What is needed → In the forum thread below, update the part that opens with the words containing "3. tracker1 ◴[31" and closes with "for a group." by putting "administrator" in place of "owner".

Selected text →
══════════
Perhaps they have RLS type policies that are only modifiable on the server.

3. tracker1 ◴[31 Mar 25 16:02 UTC] No.43536534[source]▶

>>43536188 (TP) #

I'm pretty sure you'll have to write parts of your app against your own APIs that represent the owner of the db for a group.

With Turso, you would want a model that had, for example a db per user and one per group. With the turso model you want to think something closer to sharding by hand for secure write user or group.

I could be wrong on this though. That's just my rough understanding.

4. thisislife2 ◴[31 Mar 25 16:05 UTC] No.43536576[source]▶

>>43536188 (TP) #

I'd have thought that in this day and age every developer would know by now the importance of sanitizing user input before a web application accepts it? Your doubt has given me some pause ...

replies(2): >>43536776 #>>43538162 #

5. wahnfrieden ◴[31 Mar 25 16:22 UTC] No.43536776[source]▶

>>43536576 #

No need to give a rude, condescending and unhelpful answer - there will always be people learning

replies(1): >>43553116 #

6. krashidov ◴[31 Mar 25 16:40 UTC] No.43536993[source]▶

>>43536188 (TP) #

This is my problem with these local first libraries. What happens if there's some data that needs to live in a db that's separate from the replicated sqlite db?
══════════
[Item coordinate data]
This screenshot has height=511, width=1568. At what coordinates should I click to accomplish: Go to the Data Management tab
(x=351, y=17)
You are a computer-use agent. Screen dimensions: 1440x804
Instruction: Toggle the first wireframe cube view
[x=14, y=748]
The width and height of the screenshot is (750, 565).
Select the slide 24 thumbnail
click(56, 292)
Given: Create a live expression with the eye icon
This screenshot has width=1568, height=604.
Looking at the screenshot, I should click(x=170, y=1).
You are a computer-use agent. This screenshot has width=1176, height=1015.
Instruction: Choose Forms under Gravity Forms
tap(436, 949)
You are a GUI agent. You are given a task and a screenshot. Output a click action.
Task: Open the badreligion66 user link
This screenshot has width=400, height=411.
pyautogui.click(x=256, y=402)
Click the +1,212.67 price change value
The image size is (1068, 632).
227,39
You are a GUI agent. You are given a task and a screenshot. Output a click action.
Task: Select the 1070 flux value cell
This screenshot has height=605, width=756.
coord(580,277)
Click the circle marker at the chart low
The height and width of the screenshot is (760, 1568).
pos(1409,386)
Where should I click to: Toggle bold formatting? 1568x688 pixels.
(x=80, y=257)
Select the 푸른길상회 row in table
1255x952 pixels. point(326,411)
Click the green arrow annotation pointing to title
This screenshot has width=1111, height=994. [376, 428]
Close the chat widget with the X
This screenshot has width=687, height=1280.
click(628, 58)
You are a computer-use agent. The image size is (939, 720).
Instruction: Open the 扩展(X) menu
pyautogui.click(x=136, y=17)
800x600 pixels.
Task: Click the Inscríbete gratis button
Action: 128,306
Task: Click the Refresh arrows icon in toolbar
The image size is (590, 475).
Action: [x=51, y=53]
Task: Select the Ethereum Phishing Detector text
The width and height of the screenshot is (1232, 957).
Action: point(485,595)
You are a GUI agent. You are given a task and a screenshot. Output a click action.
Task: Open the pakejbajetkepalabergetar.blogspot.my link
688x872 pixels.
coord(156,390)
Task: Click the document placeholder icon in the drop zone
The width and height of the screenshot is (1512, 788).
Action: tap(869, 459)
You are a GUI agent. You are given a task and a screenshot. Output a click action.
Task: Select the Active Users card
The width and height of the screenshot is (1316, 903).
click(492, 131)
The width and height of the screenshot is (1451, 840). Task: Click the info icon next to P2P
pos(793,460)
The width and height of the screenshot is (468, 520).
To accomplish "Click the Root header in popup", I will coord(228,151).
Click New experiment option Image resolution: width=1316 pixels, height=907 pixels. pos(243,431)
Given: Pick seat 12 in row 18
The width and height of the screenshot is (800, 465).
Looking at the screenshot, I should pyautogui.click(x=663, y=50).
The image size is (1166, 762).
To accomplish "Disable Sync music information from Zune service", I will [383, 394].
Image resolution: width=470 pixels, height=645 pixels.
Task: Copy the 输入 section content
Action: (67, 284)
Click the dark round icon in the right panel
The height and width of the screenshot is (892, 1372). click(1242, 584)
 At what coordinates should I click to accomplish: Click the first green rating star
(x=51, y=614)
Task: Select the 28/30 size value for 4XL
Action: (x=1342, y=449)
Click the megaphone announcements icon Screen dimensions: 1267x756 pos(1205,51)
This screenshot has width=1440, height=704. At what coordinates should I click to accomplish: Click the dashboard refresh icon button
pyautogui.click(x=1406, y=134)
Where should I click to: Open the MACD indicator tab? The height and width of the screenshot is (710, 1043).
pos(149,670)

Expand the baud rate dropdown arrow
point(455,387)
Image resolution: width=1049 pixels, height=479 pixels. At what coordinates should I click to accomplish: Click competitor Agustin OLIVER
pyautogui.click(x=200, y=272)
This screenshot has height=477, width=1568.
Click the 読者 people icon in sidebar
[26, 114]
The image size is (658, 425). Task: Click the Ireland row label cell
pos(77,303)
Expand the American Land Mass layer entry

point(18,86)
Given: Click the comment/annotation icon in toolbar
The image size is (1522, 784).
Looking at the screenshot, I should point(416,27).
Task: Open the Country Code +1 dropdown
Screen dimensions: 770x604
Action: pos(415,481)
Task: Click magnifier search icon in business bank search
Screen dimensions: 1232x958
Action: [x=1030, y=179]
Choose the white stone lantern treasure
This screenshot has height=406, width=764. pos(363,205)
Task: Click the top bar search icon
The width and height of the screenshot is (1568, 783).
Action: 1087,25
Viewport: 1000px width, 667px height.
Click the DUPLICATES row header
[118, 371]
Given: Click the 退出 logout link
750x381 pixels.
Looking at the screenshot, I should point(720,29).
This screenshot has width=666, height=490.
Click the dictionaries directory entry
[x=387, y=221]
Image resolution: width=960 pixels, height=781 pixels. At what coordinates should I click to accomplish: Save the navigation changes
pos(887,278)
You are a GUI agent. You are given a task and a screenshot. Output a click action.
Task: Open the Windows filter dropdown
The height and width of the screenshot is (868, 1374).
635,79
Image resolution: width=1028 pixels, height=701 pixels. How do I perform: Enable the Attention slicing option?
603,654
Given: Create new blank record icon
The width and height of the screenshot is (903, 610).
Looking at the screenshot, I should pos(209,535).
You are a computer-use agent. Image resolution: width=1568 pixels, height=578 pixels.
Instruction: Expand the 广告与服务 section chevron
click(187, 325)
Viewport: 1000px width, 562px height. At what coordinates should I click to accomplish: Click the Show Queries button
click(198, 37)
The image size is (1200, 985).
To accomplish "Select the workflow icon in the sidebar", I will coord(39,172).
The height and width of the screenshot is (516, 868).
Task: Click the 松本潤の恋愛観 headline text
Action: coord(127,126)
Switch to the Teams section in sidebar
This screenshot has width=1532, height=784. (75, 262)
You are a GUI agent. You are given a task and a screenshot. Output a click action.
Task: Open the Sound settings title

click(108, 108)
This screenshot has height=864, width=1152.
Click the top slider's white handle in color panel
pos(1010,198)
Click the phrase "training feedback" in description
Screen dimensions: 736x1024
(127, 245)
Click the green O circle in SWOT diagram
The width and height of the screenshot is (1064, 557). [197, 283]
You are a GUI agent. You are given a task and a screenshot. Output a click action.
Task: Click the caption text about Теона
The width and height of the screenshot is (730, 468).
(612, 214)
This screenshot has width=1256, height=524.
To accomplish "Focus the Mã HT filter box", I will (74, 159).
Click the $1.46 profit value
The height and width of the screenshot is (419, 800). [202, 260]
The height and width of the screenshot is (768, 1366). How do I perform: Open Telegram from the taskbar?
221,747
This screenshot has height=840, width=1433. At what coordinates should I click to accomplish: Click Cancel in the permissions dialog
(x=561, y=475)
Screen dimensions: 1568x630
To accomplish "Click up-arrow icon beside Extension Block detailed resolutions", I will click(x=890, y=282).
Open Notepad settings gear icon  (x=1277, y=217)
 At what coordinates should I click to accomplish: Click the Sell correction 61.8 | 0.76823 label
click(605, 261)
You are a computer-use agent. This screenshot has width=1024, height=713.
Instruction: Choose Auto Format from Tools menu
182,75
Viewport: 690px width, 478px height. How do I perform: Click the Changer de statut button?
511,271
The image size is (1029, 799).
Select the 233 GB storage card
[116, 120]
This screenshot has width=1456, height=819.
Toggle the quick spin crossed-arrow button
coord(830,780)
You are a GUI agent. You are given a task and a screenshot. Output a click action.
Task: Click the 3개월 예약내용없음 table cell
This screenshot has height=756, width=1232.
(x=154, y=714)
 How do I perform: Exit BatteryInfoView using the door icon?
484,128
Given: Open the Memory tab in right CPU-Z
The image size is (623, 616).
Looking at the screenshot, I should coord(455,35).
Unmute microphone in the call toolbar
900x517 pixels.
══════════
The reply →
3. tracker1 ◴[31 Mar 25 16:02 UTC] No.43536534[source]▶

>>43536188 (TP) #

I'm pretty sure you'll have to write parts of your app against your own APIs that represent the administrator of the db for a group.